Terlebih dokter mengatakan fatty liver tak bisa diobati dan hanya bisa dikurangi dengan mengubah pola hidup. Satu-satunya cara tentunya mengubah pola makan agar berat badan saya turun.
Sebetulnya saya termasuk diberi kemudahan untuk menurunkan berat badan selama membatasi asupan makanan (porsi nasi super irit membuat saya sering diprotes orang) termasuk tidak makan selepas jam 6 sore.
Namun di sisi lain, saya juga mudah tergoda dengan berbagai makanan. Saya kerap kali menyalahkan Zauji yang mengubah pola makan saya. Dahulu saya nyaris tak pernah makan malam namun sejak menikah rasanya ‘wajib’ untuk makan lengkap sehari 3x yang membuat BB saya naik 10 kg dalam waktu 10 bulan pertama usia pernikahan😐
Belum lagi, kini saya memiliki teman untuk meneruskan hobi saya jajan apalagi saat saya dan Zauji ‘ngabolang’ mencicipi kuliner khas berbagai daerah saat kami keluar kota. Demi menjaga daya tahan tubuh, saya biasanya tak berani untuk ‘memangkas’ porsi dan kalori yang saya makan.

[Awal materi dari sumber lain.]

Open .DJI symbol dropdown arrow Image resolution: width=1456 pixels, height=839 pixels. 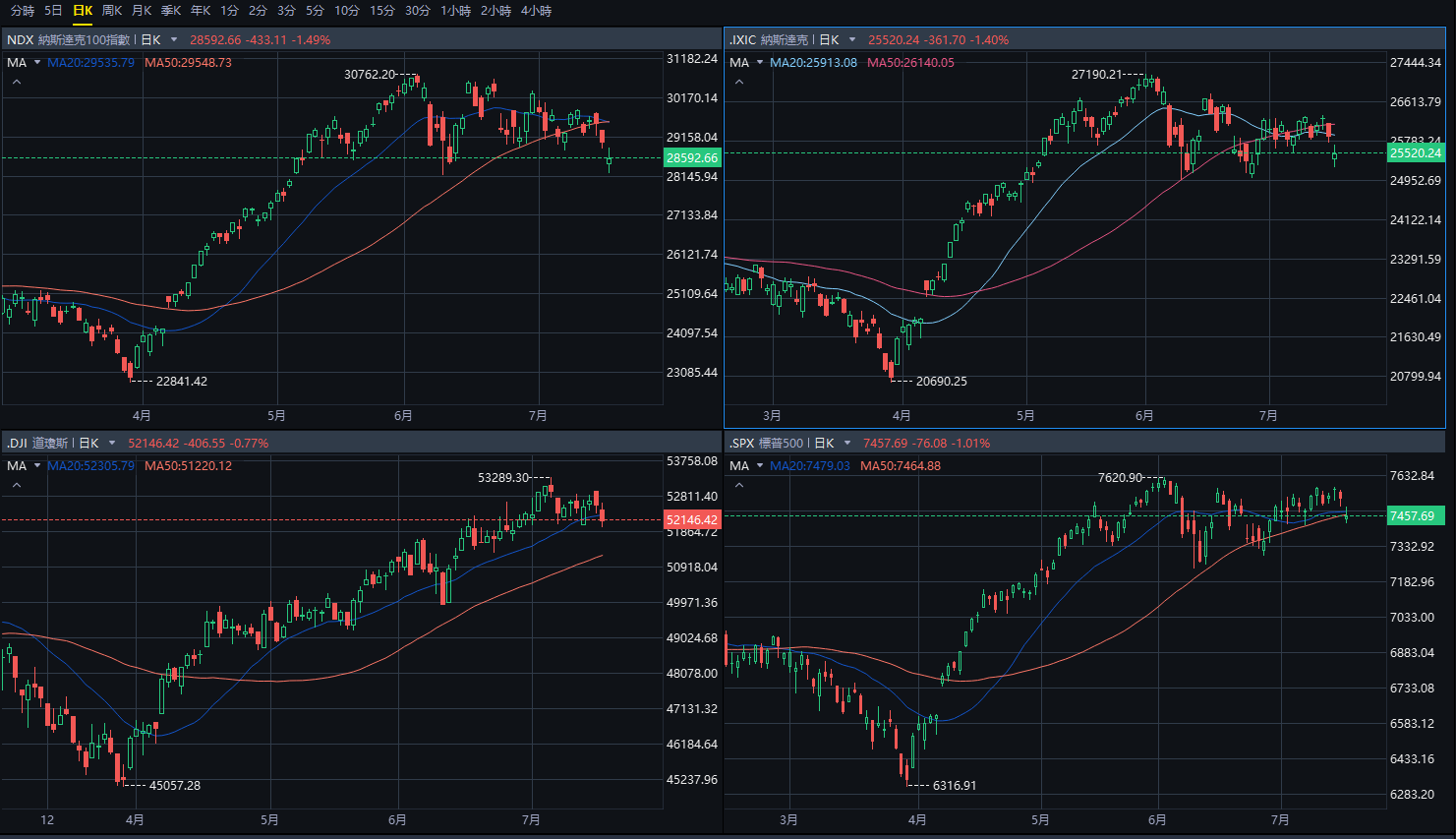pyautogui.click(x=112, y=444)
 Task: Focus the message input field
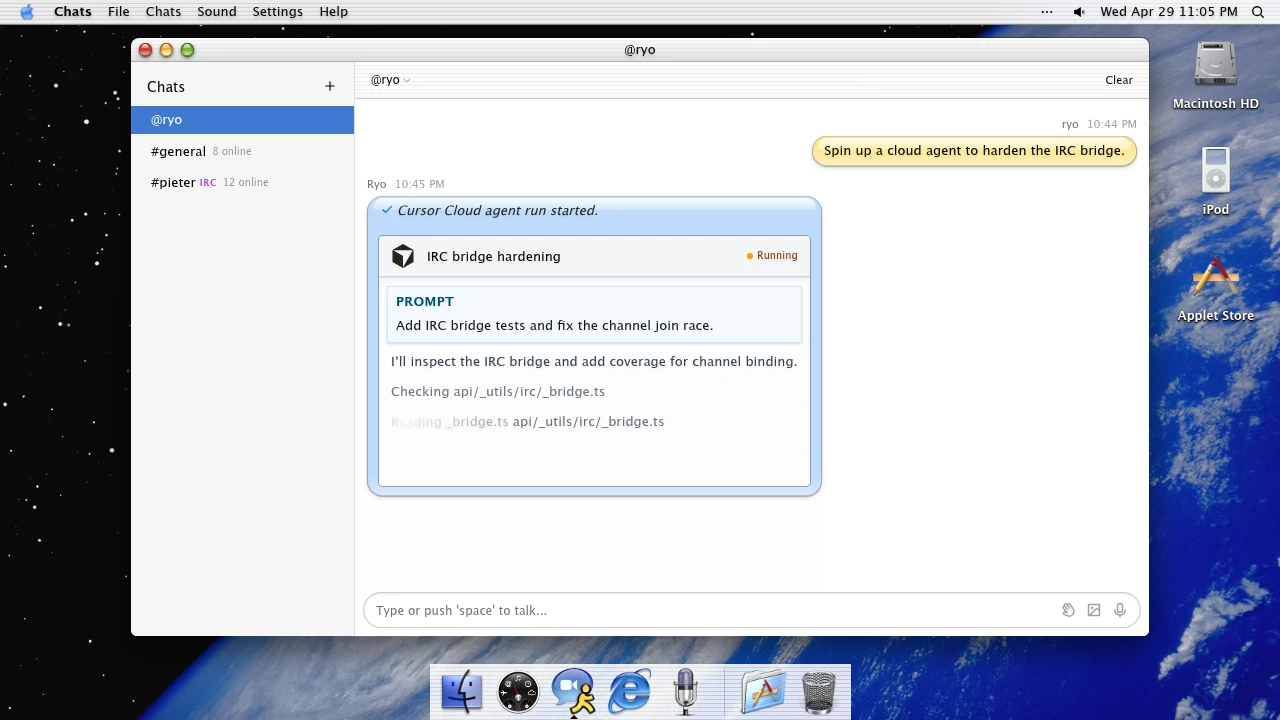[x=710, y=610]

Karena akan tak menyenangkan bila saat bertugas saya atau Zauji terkapar sakit (dan ini pernah terjadi😓).
Demi menjaga agar cystitis dan fatty liver tak membuat kualitas hidup saya berkurang, di awal bulan Agustus ini saya dan Zauji mencanangkan program diet bersama. Saya membujuk Zauji agar menemani saya berdiet karena penampakan Zauji yang tinggi dan besar khas bapack-bapack membuat saya khawatir. Well, setidaknya kami berdua ikhtiar untuk tetap sehat.